Guest Post: Whiteness
A guest post by Rumblestrip:
The death of George Floyd in Minnesota has turned the spotlight yet again on the fractious topic of race relations and police brutality in the United States. With terrible regularity, we see news headlines about a person in the US (usually “black”) being killed by a police officer (usually “white”). Sometimes the victim has committed a relatively petty crime; sometimes they appear to be entirely innocent. In most cases the police seem to have used sustained, disproportionate and unreasonable force.
Floyd’s killing has flung a match into a tinderbox of simmering resentment not only in the United States but around the world.
So it was that I was walking through The Octagon late this afternoon, and observed the remnants of a protest in solidarity with those protesting in the United States.
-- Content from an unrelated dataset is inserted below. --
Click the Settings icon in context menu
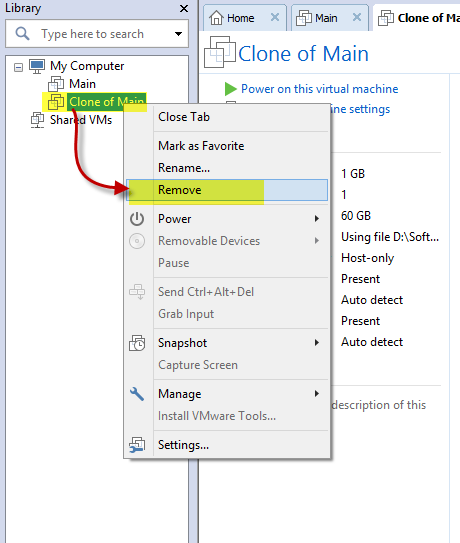Image resolution: width=460 pixels, height=543 pixels. click(x=137, y=445)
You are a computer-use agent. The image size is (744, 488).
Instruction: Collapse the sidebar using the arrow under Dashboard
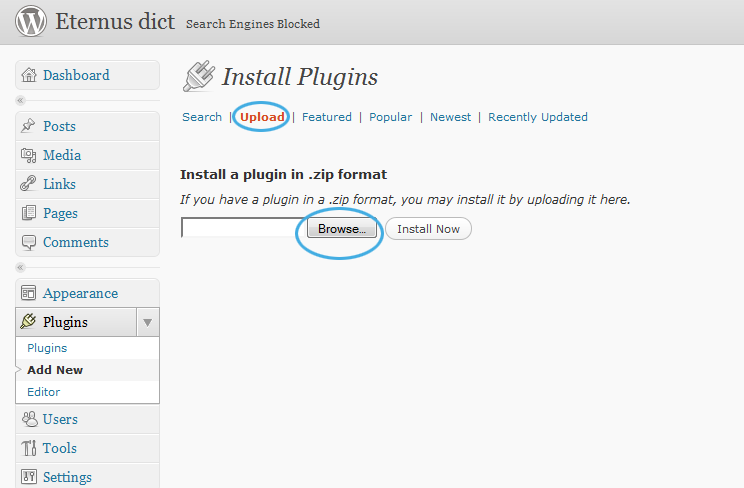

The crowd was youthful, peaceful and earnest. I was sympathetic. But I was particularly struck by a large fabric banner strung up under the statue of Robbie Burns. Starkly, it proclaimed: “Abolish Whiteness.”
I was momentarily baffled. I am “white” – if you go back a few generations my heritage is mainly Scottish – and until that moment I found myself in agreement with the protest. I stared at the banner for several seconds. A few questions occurred to me:
– What exactly do they mean by “Abolish?”
– By what method would they hope to see this abolition to be carried out?
– What exactly do they mean by “Whiteness?”
I wondered if there are any circumstances, ever, where it would be acceptable to display a banner proclaiming “Banish Blackness” or perhaps “Banish Maoridom?” If such a banner would be considered a stain and embarrassment on any person hoisting it (and, to be clear, that is precisely how I would feel about it)… why is this “Abolish Whiteness” banner any different?
Let’s be charitable and assume that “abolish” is just a generic term for disapproval: “Boo to whiteness.” The question remains, what do they mean by “whiteness” and why did someone feel the need to raise a huge banner disapproving of it?
In the most slavishly literal sense whiteness refers to skin tone. If your skin is on the lighter end of the human spectrum, if you have a certain look, typically (but not entirely) associated with European ancestry, then you’re “a white”. But the people who hoisted the banner wouldn’t be happy if we just hit the tanning salon. No, what they are really referring to is the nebulous idea of “white culture.” It seems impossible to define, but make no mistake that it is a terrible thing and it is inextricably tied to the problems seen in the US.
It comes with the increasingly common, and lazy, narrative: the problem here is not racism per se, not systemically awful police training, not general militarisation of the police (although these might be side effects of it). The real problem is the “culture” inextricably tied to a race – one race.
By being born white, we have apparently been tarnished by a form of original sin — racism and bigotry might as well be branded into our flesh. (This is, to shovel on the irony, an entirely racist perspective.)
Don’t derail this narrative by mentioning well-known incidents where black U.S cops have killed innocent whites (Justine Ruszczyk) or indeed where white U.S. cops have killed innocent whites (Daniel Shaver) – just keep your focus on “whiteness bad.”
Don’t point out that on a global scale, “whites” are actually a distinct minority (about 10-12% of the world population). Don’t point out that, say, for all the shame and horror of slavery in the United States, it was hundreds of thousands of white men who gave their lives for the cause of emancipation in the US Civil War. Don’t go digging into homicide statistics from around the world to uncover some uncomfortable truths about who is killing who, and how often, these days.
No, don’t try to defend “whiteness,” whatever that means – no matter your humbleness, no matter the depth of your sorrow and sympathy and solidarity for your black brothers and sisters in humanity – if you dare to defend your racial identity as a white person you’ll risk being branded as a racist, perhaps a white supremacist, maybe even a fascist. Don’t worry – those insults are practically meaningless these days. (A shame, because there are still some real fascists and white supremacists out there, and if we throw the terms around willy-nilly we will find ourselves lost, like the boy who cried wolf, when we really need to use them accurately.)
In conclusion, at its core this banner is incoherent – a vague call for intolerance in the name of tolerance; a formlessly racist sentiment in the name of racial equality.
We desperately need a world with less hate and more understanding. The sentiments expressed in this banner are doing nothing to help.